The work, one of the most cited paintings of the federal period in the history of Argentine art, came to light in the 40th Online Auction of our house and stirred the waters this summer. Its last public appearance had gone almost unnoticed by scholars: it was in the exhibition Iconography of the Río de la Plata, in October 1989, held by the L´Amateur Gallery of Buenos Aires. Among researchers, the obligatory reference was its reproduction in Monumenta Iconographica [Buenos Aires, Emecé, 1964], the great essay by Bonifacio del Carril and Aníbal Aguirre Saravia, where it is also discussed in two sections and with the incongruity of mentioning it as a watercolor and then as an oil painting. [1] And then, ostracism...
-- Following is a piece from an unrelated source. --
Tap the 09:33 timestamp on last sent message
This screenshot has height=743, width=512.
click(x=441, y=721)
However, the artistic quality of the painting and the enigmas triggered by the intimate scene of a young lady from Buenos Aires getting ready in front of the mirror, aroused the interest of specialists and the general public. For more than half a century it was approached from different angles of interpretation and even starred on the cover of some literature books.
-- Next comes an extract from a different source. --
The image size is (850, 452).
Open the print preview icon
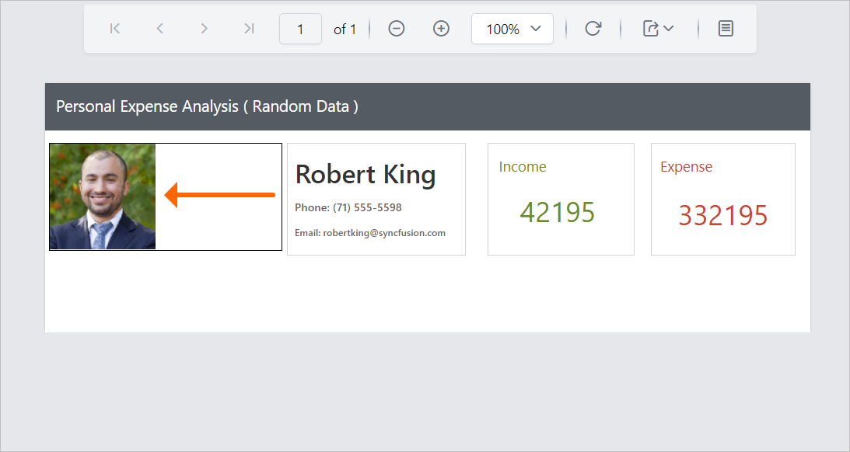tap(726, 28)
When the work arrived at our space, we began to study it and found various signs that confirmed that we were looking at the copy reproduced in the Monumenta Iconographica, such as small marginal missing parts covered by the frame, which appeared on the plate printed in 1964. In addition, it arrived with the documentation that traced its journey from two years before the publication of the book by del Carril and Aguirre Saravia, indicating that it would be included there, and that it had been part of the collection of Bonifacio del Carril himself. This is indicated by the sales receipt issued by the L´Amateur Gallery, whose directors cultivated a friendship with that collector, bibliophile and editor. Since 1990, the Boudoir Federal remained in the home of another prominent collector, who devoted himself to its study and managed to gather complementary information, such as the catalogue of Ediciones Bonino entitled «Argentine Painting. Domingo Eduardo Minetti Collection, 1956. Among the works exhibited, the first – reproduced on a full page in black and white – by Cayetano Descalzi, “Lady at the boudoir”, an oil painting of 023 x 031, is the second version known and mentioned in the Monumenta Iconographica. Both versions have enormous similarities, although also a few differences [2], highlighting among them the absence of the guitar, and for Bonino it was the work of a single artist, Descalzi.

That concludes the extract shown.